While the Canadian dollar is low compared with U.S. currency, it is holding its own in terms of world currencies.Getty Images/iStockphoto
With our dollar weaker and the U.S. currency strong, one of the big questions for Canadians in the near future is whether our economy can take advantage of the difference.
"Over the past decade Canada's exports to the U.S. have flat-lined," says Danielle Goldfarb, associate director of the Global Commerce Centre at the Conference Board of Canada.
As the Canadian economy faces headwinds, especially from the plunge in energy prices, the Bank of Canada looks to strength in the U.S. economy for Canadian exports there to lift domestic growth.
But it has been a problem for Canadian exporters, Ms. Goldfarb said, that they "have traditionally focused mainly on the U.S., even though Canada is losing market share there, mainly to China and other emerging markets."
It's especially dicey for Canada's auto industry. Just recently, Toyota announced that it is moving production of its bestselling Corolla sedan from Cambridge, Ont., to Guanajuato, Mexico, investing $1-billion on a plant there to build 200,000 cars a year.
While auto exports rebounded in March, this was counteracted by a decrease in energy exports. But the currency difference was also a factor in a widening global trade deficit, as export prices declined and import prices increased.
In the late 1990s, when the Canadian dollar was also low, Canada's manufacturing sector tended to benefit and seemed to hold its own against lower-wage Mexico or the U.S. South. The currency difference and a strong pool of skilled labour made workers' rates more competitive.
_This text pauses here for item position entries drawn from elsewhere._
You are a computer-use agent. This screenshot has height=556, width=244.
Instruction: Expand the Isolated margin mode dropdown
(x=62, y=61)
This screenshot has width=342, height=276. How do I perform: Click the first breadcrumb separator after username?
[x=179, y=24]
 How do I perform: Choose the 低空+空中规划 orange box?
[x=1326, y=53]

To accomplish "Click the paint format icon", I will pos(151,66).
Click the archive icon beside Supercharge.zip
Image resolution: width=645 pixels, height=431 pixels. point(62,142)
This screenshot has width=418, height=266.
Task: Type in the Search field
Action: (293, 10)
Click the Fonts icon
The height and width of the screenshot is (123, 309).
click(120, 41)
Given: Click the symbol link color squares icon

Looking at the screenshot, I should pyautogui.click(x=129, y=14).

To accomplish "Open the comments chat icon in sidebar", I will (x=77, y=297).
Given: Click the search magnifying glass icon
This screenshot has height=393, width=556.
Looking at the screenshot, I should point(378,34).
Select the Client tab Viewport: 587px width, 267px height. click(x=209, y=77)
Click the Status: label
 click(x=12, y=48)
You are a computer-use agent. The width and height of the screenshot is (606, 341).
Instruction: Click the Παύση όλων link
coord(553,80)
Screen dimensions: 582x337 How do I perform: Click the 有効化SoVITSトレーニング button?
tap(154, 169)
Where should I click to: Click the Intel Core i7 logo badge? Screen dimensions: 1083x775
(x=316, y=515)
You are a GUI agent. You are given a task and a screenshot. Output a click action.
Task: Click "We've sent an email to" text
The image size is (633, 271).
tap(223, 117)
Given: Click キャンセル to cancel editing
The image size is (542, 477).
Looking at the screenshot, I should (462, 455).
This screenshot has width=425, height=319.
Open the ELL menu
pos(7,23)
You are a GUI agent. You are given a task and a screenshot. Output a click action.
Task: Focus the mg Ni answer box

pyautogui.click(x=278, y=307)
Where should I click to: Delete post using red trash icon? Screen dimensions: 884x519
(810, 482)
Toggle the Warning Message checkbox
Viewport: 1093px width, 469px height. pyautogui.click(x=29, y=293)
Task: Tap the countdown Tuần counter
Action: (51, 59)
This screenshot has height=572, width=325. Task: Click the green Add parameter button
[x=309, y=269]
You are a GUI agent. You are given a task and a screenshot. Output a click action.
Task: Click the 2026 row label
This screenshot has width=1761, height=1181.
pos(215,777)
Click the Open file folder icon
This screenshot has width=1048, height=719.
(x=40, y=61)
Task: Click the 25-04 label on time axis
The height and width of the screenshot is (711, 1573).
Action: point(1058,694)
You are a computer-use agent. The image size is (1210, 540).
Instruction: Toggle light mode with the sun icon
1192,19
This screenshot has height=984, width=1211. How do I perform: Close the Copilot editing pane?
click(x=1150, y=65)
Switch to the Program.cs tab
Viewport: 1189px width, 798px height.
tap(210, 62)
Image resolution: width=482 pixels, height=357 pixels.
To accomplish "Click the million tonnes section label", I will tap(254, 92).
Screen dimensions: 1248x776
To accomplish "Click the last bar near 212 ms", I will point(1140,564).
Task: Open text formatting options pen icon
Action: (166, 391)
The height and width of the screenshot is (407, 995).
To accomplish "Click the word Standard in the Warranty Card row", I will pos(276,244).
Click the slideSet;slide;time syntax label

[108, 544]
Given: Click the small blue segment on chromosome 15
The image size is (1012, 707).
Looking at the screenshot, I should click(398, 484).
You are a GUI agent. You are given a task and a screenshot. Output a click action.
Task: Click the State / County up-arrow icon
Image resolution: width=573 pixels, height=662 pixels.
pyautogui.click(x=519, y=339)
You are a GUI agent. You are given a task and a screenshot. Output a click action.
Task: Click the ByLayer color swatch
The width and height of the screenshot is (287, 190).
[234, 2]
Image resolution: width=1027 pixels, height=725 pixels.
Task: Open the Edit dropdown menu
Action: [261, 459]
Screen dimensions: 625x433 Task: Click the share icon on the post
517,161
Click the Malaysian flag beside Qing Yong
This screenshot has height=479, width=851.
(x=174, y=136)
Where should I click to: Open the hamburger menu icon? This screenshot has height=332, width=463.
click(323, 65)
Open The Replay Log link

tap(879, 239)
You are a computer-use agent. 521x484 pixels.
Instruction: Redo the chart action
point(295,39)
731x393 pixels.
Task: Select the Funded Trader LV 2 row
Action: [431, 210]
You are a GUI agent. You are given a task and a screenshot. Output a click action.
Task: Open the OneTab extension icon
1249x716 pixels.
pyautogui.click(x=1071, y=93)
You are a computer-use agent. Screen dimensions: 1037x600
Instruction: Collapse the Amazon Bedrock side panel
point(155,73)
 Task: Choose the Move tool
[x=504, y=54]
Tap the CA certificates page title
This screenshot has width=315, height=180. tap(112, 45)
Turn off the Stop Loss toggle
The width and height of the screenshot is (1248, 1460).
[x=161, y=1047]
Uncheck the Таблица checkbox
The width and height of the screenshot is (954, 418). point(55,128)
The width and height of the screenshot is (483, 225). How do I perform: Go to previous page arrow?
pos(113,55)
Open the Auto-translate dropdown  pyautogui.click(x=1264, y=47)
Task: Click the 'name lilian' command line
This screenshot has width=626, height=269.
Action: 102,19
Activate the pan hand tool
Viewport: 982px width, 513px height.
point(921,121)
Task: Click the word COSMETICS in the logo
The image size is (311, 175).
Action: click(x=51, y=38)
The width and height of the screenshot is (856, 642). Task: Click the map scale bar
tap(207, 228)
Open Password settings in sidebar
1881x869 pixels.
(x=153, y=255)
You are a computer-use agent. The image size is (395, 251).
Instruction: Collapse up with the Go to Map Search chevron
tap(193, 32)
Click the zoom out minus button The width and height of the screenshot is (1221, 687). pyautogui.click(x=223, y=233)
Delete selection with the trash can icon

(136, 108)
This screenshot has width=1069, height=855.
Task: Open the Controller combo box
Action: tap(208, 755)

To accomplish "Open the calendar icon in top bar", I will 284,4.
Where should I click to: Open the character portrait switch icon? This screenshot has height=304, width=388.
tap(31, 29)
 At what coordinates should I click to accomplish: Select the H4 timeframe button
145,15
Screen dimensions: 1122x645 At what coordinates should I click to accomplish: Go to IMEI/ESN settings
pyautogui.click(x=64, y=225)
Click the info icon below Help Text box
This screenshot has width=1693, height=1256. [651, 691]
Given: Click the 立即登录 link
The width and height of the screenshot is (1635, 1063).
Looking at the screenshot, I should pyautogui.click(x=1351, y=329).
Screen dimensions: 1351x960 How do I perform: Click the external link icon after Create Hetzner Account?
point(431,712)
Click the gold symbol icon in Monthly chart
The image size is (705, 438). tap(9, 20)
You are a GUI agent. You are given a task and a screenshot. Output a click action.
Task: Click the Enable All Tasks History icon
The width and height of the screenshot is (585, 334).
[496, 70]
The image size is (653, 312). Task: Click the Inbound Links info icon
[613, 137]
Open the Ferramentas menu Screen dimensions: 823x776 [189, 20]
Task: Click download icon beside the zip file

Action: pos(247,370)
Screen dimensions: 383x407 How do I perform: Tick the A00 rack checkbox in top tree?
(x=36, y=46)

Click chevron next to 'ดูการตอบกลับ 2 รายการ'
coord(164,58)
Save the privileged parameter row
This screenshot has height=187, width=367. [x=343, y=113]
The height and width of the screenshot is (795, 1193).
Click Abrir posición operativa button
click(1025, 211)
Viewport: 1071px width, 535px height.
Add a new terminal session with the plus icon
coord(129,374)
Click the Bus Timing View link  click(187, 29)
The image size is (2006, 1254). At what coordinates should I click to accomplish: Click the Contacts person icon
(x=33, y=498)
But manufacturing in Canada has been on a long slide, with the auto sector, especially, slipping steadily. Canada produced nearly 2.4 million vehicles last year, nearly as much as pre-recession production. But this compares unfavourably with about three million in 1999, and Canada's share of North American vehicle production has fallen to 14 per cent, its lowest level since 1987, according Queen's University professor John Holmes.
"Between 1982 and 2006, Canada enjoyed a positive balance on its automotive trade with the rest of the world," Dr. Holmes said in a report last month for McMaster University's Automotive Policy Research Centre.
"By 2007, on the eve of the global financial crisis, the balance had turned negative. By 2014, the deficit stood at $10.3-billion. Over the seven years between 2008 and 2014 Canada registered an average annual automotive trade deficit of $9.5-billion."
In fact, "Over the last three years it has been the U.S. which has taken away [Canada's] share of auto production in North America, rather than Mexico or other low-cost areas," says Andrew Grantham, senior economist at CIBC World Markets.
"It suggests that when the U.S. dollar was very weak, when the [U.S.] Federal Reserve were doing QE [quantitative easing, or increasing the money supply], a lot of production in Canada wasn't actually being taken away by lower-cost countries, but by the U.S. Now that our dollar has weakened we could start to see some of that production coming back," Mr. Grantham explains.
"The hope is that we're going to see some manufacturing investment come back into Canada. This would mean our exports in general, not just those into the U.S., won't be so reliant on energy."
Bill Murnighan, research director with Unifor, Canada's largest private-sector union, says, "It's a given that the resource run-up had a devastating effect on our exports.
"Our view is that the dollar had been highly overvalued for a while – 80 to 85 cents [U.S.] is where it should be at." (Canada's dollar is currently moving around 80 cents U.S.) "We think that a return to normal with our largest partner is certainly going to help Canadian exporters of all kinds," Mr. Murnighan adds. The difficulty for workers is that "it doesn't happen very quickly" and it doesn't necessarily mean more jobs, as robotics continue to take over manufacturing in the auto and other sectors.
Mr. Grantham agrees that "there's a lag involved between a weaker currency and some of those investments in manufacturing coming back. Our research shows that the biggest impact comes in six to eight quarters – you're talking one to two years."
This is compounded by the fact that while the Canadian dollar is low compared with U.S. currency, it's holding its own in terms of world currencies.
"It hasn't changed that much compared with the Mexican peso," he says. It is also reasonably stable compared with the euro, which is struggling with issues such as Greece's financial crisis.
If manufacturing does grow, Canadians will first see production increases and only after that would this show up as a boost in exports and GDP, Mr. Grantham says. Canadian industry could benefit by bringing in what many policy makers say are long-overdue gains in productivity, but the CIBC economist says this is only one factor.
"What we've seen is that productivity growth in the U.S. was pretty strong before the recession. They were developing a lot of the progress that was made in information technology. It has slowed in the U.S. since the recession. We're not catching up in Canada but the gap isn't growing," he says.
The most significant issue is the currency difference, even if it will take time to work its way through the economy. "We've gone from about a 15-per-cent overvaluation when you look at the total manufacturing cost [of typical goods] in the U.S. and Canada to now where, if anything, it's slightly cheaper in Canada. In terms of bringing investment back into the country that's the key factor."